Sie bekräftigte in der Regierungserklärung das Ziel, die europäische Wirtschafts- und Währungsunion zu stärken. Auf der Tagungsordnung stehe jetzt "eine Stabilitätsunion". Die Notwendigkeit einer Fiskalunion sei inzwischen weitgehend anerkannt. "Wir reden nicht nur über eine Stabilitätsunion, sondern wir fangen an, sie schaffen." Dies sei gar nicht hoch genug einzuschätzen.

"Gemeinsame Haftung für Schulden anderer nicht denkbar"

Die Kanzlerin warb erneut für Vertragsänderungen, um eine Fiskalunion mit Durchgriffsrechten zumindest in der Euro-Zone zu schaffen. Die Politik müsse ihre Glaubwürdigkeit und ihre Vertrauenswürdigkeit wieder herstellen. So müssten beschlossene Maßnahmen auch umgesetzt werden. Merkel forderte die europäische Bankenaufsicht auf, schnell ihre Entscheidungen zur Refinanzierung von Banken zu verkünden und damit rasch für Klarheit zu sorgen.

Dagegen erteilte die Kanzlerin gemeinsamen Staatsanleihen der Euro-Länder erneut eine klare Absage. Eine gemeinsame Haftung für die Schulden anderer sei nicht denkbar. Deshalb erledige sich die Debatte über Eurobonds. Dies sei kein Beitrag zur Überwindung der Krise. Eurobonds könnten jetzt nicht als Rettungsmaßnahmen gegen die Krise eingesetzt werden. Die Autorität der europäischen Institutionen müsse so gestärkt werden, dass auch glaubwürdige Durchgriffsrechte möglich seien.
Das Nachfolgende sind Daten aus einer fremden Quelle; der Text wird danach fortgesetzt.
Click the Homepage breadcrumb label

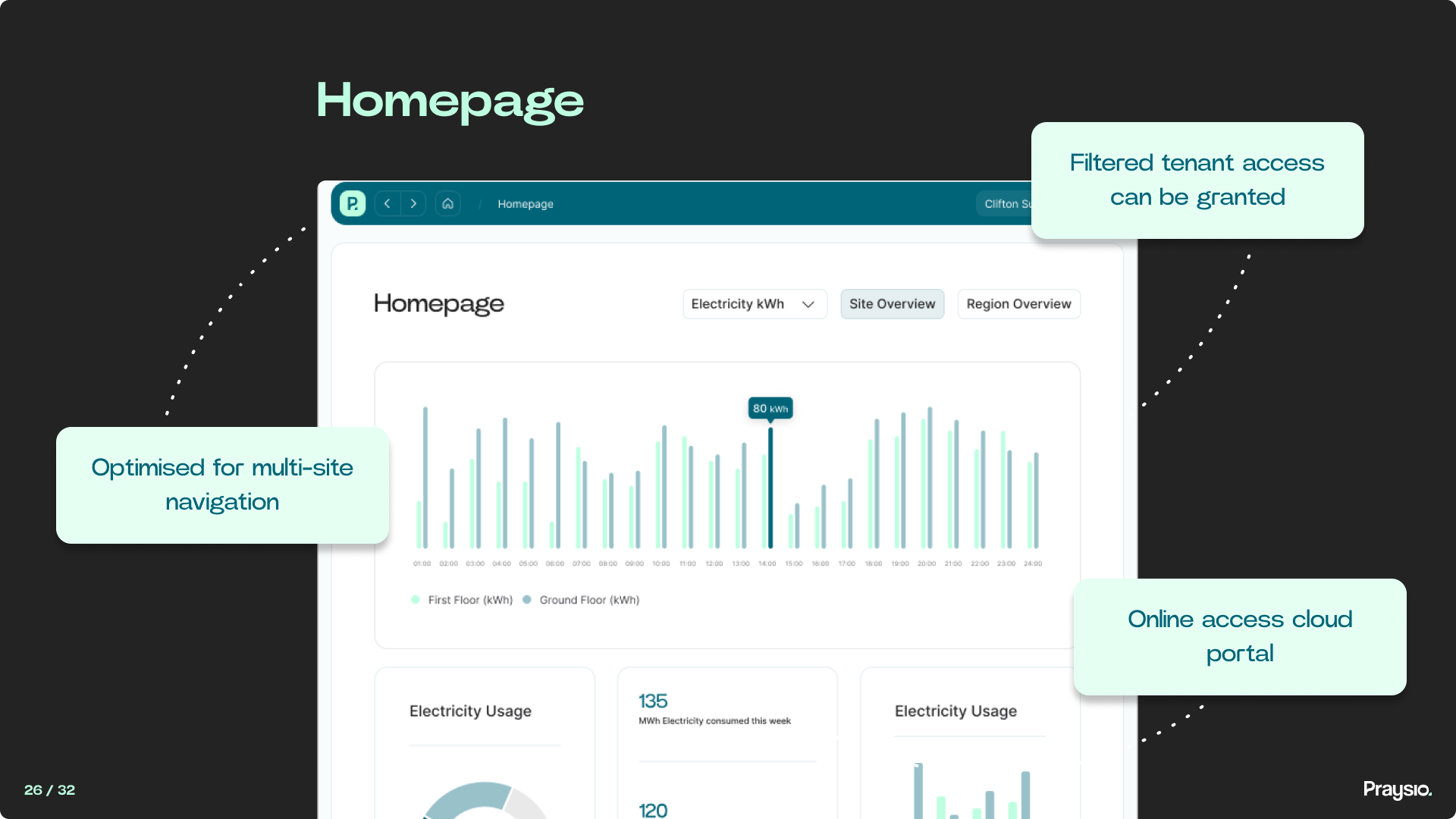click(525, 204)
Die Kanzlerin sagte außerdem, es sei höchstes Gut unserer Demokratie, die Glaubwürdigkeit und Vertrauenswürdigkeit der Gerichte und der Notenbanken zu schützen. Daher werde sie auch künftig nichts kommentieren, was die Europäische Zentralbank (EZB) tun oder lassen werde. Merkel betonte zugleich, dass als Aufgabe der EZB die Geldwertstabilität festgeschrieben sei. Die EZB habe eine andere Aufgabe als die Notenbanken in den USA oder Großbritannien.

Merkel und Sarkozy drängen auf "'Stabilitätsunion" mit schärferen Sanktionen

Merkel und Frankreichs Präsident Nicolas Sarkozy wollen an diesem Montag in Paris ein Konzept für eine Reform der Währungsunion vorlegen. Angestrebt wird eine sogenannte Stabilitätsunion der 17 Euro-Länder mit schärferen Sanktionen gegen Haushaltssünder und einer strengeren Aufsicht über die Etatpläne einzelner Euro-Länder. Dazu sollen nach dem Willen Berlins die europäischen Verträge geändert werden.
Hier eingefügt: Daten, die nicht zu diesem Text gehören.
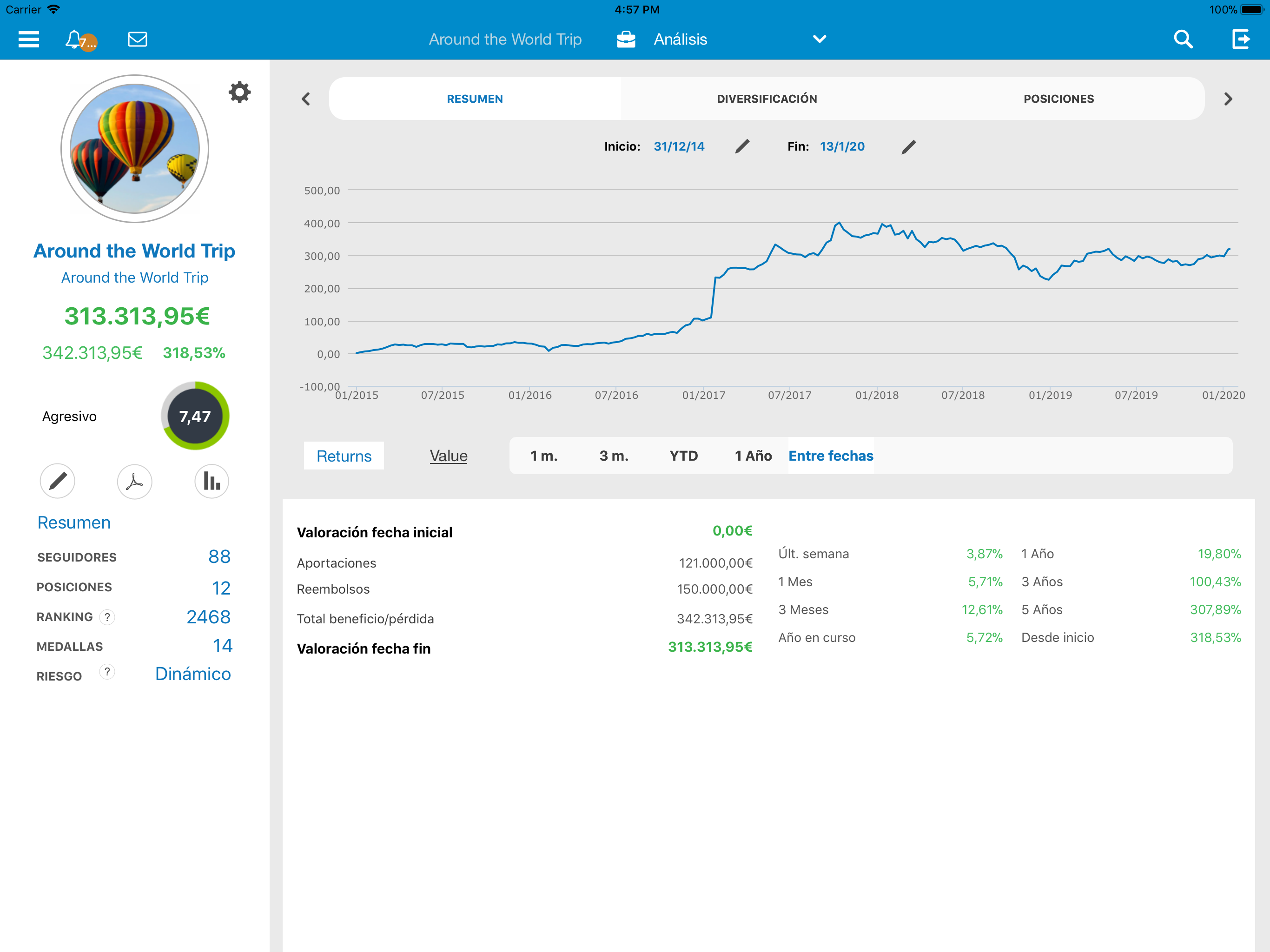Click the bar chart icon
Ende nächster Woche beraten die EU-Staats- und Regierungschefs Maßnahmen zur Lösung der Euro-Schuldenkrise.

Merkel bemühte sich schließlich, Bedenken vor einer Dominanz Deutschlands in der Europäischen Union zu zerstreuen. Die klaren Vorstellungen der Bundesrepublik für eine Stabilitäts- und Fiskalunion hätten nicht damit zu tun, dass sie Europa dominieren wolle. "Das ist abwegig", sagte die Kanzlerin. Die deutsche und die europäische Einigung "waren und sind zwei Seiten ein und derselben Medaille. Und das werden wir nie vergessen."